## Requirement:
Scan each line of the records for the word "Share" and extract the ones that have it.

# # # # #

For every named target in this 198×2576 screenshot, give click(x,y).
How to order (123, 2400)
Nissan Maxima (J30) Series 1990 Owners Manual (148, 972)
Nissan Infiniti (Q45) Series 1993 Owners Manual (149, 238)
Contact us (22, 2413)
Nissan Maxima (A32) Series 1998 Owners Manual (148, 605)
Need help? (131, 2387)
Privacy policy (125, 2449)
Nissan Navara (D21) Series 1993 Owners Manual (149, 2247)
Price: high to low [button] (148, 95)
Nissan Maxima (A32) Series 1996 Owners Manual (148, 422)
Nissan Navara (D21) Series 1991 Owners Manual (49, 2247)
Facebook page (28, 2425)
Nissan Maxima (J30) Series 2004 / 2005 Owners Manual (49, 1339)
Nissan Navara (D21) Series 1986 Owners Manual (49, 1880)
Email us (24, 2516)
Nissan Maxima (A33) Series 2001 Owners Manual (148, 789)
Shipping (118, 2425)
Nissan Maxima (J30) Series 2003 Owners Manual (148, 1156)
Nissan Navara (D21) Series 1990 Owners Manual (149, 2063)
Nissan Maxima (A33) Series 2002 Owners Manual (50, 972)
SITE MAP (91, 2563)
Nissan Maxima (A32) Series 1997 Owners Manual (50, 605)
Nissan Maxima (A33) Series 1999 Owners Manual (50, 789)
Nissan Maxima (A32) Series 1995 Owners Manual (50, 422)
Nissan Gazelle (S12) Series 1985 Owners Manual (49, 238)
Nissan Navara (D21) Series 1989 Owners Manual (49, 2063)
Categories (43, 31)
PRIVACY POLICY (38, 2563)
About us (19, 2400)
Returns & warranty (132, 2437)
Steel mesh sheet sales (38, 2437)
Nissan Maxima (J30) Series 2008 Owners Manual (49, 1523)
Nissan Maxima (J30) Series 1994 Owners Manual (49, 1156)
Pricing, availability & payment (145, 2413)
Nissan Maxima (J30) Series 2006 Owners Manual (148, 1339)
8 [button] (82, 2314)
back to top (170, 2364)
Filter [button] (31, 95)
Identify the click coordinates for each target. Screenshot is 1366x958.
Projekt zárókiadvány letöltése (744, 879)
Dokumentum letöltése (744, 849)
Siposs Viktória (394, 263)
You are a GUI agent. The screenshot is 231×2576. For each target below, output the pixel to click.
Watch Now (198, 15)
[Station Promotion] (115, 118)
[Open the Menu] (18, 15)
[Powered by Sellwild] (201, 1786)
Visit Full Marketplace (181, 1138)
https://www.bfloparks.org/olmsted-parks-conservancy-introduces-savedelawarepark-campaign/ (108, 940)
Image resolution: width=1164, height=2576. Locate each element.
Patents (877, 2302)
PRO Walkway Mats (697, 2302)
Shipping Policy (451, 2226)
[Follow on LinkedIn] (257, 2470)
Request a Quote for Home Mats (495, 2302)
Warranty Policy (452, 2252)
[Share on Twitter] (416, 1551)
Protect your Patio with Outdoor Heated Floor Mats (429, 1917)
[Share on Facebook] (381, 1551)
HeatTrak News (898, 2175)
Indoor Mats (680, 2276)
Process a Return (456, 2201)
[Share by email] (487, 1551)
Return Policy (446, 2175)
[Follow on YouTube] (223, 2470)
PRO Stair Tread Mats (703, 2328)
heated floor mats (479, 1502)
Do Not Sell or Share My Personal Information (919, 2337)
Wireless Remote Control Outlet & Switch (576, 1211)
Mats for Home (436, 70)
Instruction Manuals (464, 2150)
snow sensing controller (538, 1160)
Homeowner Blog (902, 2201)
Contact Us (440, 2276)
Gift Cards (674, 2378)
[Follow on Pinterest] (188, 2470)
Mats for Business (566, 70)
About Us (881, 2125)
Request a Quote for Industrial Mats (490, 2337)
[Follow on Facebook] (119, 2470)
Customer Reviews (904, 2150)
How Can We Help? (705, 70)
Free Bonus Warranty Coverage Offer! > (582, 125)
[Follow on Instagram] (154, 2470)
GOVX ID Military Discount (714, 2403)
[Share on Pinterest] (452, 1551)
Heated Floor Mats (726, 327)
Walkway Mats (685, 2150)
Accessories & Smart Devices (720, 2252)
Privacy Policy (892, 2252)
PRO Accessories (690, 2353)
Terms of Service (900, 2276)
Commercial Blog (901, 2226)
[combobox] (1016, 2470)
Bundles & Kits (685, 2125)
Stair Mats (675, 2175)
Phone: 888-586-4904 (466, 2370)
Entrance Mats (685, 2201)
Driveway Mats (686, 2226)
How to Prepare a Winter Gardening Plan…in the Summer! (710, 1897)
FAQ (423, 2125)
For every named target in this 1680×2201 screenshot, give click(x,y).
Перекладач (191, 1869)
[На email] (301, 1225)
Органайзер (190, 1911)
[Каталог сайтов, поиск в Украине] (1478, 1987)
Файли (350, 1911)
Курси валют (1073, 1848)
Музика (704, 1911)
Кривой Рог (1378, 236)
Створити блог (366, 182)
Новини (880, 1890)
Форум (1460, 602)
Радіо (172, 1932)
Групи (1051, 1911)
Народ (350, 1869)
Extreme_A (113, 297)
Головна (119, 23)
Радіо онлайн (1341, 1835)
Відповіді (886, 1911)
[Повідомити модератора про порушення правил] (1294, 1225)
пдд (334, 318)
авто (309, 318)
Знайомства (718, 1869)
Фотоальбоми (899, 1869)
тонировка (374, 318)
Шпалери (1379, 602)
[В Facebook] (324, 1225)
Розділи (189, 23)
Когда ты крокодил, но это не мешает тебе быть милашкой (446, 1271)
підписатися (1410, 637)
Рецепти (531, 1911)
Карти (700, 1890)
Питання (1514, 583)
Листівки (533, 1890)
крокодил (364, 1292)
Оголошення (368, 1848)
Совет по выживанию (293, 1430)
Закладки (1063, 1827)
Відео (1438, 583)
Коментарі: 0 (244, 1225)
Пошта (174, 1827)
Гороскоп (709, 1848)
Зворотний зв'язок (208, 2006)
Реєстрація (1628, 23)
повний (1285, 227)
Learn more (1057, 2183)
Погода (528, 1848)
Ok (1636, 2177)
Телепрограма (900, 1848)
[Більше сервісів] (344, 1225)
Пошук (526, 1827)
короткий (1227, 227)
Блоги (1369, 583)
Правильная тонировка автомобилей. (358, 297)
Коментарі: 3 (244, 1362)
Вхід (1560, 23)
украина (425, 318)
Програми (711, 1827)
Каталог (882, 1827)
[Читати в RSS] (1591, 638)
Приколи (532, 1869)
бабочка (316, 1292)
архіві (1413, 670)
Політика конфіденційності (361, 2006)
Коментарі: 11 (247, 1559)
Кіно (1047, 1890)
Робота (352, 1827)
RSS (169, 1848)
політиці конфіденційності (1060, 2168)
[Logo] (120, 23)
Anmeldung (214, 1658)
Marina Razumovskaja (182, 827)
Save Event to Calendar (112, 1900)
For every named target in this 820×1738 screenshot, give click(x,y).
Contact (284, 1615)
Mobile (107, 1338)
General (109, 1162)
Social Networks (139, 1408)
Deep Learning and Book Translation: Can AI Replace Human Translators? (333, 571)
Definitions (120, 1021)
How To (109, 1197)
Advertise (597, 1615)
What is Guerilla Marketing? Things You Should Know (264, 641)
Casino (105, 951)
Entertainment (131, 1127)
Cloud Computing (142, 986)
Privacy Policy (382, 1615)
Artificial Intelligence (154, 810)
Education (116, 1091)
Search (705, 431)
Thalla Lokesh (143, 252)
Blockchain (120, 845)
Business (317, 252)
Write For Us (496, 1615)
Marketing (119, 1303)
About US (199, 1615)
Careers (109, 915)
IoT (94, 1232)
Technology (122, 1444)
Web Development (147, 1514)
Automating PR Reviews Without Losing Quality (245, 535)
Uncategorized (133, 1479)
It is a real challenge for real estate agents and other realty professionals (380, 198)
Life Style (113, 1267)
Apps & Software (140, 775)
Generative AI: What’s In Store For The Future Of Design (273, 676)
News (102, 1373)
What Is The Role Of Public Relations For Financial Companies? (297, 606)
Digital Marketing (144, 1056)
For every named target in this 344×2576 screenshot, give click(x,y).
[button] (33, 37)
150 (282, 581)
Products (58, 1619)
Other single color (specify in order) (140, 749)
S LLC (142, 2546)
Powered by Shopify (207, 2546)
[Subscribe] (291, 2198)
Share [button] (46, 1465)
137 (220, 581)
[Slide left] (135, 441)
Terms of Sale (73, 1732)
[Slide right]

# # # # #

## Expected answer:
[Share on Twitter] (416, 1551)
[Share on Facebook] (381, 1551)
[Share by email] (487, 1551)
Do Not Sell or Share My Personal Information (919, 2337)
[Share on Pinterest] (452, 1551)
Share [button] (46, 1465)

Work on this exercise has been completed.